Ansprüche gegenüber Behörden

Ein betroffener Nachbar kann Ansprüche gegenüber Behörden geltend machen und sich dabei auf die AVV Baulärm berufen.

Die AVV Baulärm war zwar ursprünglich als Verwaltungsvorschrift gedacht. Da sie jedoch den Zweck hat, den betroffenen Nachbarn zu schützen, ist es ein Gebot effektiven Rechtsschutzen, dass zur Erfüllung dieses Schutzweck die Gerichte angerufen werden können.

Entsprechend kann die Frage, OB die Verwaltung tätig werden muss, gerichtlich geltend gemacht werden (Prüfung des Entschließungsermessens).
Voraussetzung für eine erfolgreiches Gerichtsverfahren ist, dass sich aus den rechtlichen Rahmenbedingungen eine entsprechende Verpflichtung zum Tätigwerden ergibt. Bei Baulärm ist dies grundsätzlich bei Überschreiten der Richtwerte aus der AVV Baulärm um 5 dB(A) der Fall, dies ergibt sich aus Ziffer 4.1 der AVV Baulärm – „es sollen Maßnahmen zur Minderung angeordnet werden“.

Die Frage, WIE die Verwaltung tätig wird, kann hingegen grundsätzlich nicht vom Gericht entschieden werden. Das sog. Auswahlermessen der geeigneten Maßnahmen obliegt der zuständigen Behörde. Nur ausnahmesweise können per einstweiliger Anordnungen konkrete Maßnahmen aufgegeben werden.

Ansprüche gegenüber Behörden fallen in die Zuständigkeit der Verwaltungsgerichte. Ansprüche richten sich gegen die Verwaltung, nicht gegen den Bauherren. Dieser wird allerdings als Beteiligter geladen und kann im Verfahren vor den Verwaltungsgerichten Stellung nehmen und eigene Anträge stellen.

Da auch Großbaustellen selten über mehrerer Jahre gehen, ist immer eine einstweilige Verfügung das Mittel der Wahl.

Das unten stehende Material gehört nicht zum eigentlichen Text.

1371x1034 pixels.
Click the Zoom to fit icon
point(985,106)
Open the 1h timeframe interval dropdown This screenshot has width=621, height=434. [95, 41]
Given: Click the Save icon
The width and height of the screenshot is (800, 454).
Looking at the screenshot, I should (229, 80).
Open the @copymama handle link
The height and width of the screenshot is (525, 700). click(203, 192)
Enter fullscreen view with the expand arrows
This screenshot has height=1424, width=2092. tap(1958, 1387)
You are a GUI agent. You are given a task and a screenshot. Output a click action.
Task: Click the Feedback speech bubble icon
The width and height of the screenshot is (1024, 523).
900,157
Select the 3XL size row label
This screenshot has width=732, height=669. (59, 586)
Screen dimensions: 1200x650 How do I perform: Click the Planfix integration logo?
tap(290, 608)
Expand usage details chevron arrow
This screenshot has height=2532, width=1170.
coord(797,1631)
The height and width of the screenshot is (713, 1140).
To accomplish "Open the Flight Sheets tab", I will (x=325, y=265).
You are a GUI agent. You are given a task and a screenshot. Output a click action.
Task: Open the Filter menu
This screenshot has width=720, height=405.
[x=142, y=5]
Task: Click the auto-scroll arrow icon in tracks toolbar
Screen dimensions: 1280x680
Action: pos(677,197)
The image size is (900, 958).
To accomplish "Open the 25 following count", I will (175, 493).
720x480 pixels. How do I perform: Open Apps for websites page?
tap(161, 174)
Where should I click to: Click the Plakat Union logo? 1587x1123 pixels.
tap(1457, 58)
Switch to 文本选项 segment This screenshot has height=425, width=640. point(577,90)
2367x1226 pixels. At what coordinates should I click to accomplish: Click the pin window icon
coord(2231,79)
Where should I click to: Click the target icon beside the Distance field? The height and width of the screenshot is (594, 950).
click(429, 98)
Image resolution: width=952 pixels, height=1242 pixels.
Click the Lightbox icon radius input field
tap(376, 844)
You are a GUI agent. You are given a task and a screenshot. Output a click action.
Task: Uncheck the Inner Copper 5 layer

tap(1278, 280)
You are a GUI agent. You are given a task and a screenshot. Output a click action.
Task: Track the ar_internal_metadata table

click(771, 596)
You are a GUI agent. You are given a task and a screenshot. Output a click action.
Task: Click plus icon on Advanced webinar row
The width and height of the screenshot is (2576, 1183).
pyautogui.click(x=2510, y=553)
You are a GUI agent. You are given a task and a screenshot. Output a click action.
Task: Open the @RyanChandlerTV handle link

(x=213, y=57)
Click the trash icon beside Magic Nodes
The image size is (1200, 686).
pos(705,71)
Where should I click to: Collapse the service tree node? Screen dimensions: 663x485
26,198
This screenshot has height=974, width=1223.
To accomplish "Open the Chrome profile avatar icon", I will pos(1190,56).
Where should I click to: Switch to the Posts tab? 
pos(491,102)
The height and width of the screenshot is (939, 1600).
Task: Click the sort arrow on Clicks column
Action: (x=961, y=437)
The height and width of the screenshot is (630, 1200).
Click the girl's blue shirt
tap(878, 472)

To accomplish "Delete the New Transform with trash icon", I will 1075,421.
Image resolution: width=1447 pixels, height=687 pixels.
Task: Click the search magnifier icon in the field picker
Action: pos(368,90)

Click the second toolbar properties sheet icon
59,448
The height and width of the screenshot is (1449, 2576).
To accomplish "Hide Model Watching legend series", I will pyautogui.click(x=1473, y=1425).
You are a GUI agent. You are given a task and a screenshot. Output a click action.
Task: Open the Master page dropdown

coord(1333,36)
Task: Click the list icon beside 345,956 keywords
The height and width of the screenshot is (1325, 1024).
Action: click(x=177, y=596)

Ansprüche gegenüber Bauherren als Störer – Zivilrecht

Ein betroffener Nachbar kann auch gegenüber der Bauseite Ansprüche geltend machen, diese allerdings nur vor dem Zivilgericht. Zuständig ist das Amts- oder Landgericht, abhängig vom Streitwert.
Der Bauherr bzw. Grundstückseigentümer wird dabei als mittelbarer Störer angesehen, da er die von seinem Grundstück ausgehenden Emissionen, erzeugt von seinen Auftragnehmern (Baufirmen oder Nutzeren) unterbinden kann.

Ansprüche gegenüber Baufirmen als Störer – Zivilrecht

Ein betroffenen Nachbar kann auch gegenüber Baufirmen, deren Baumaschinen den Baulärm erzeugen unmittelbar vorgehen. Es ist nicht erforderlich, gegen die Bauherren vorzugehen, da auch die Baufirma Störer ist. Selbstverständlich können auch Bauherr und Baufirma gleichzeitig verklagt werden.

Welche Ansprüche bestehen möglicherweise bei Baulärm?

Gegen Behörden
Verwaltungsrecht – öffentliches Recht

Anspruch auf Tätigkeit

Gegen Bauseite – Störer
Zivilrecht

Abwehr- bzw. Unterlassungsanspruch

 

Schadenersatzanspruch

 

Minderungsanspruch (Mieter)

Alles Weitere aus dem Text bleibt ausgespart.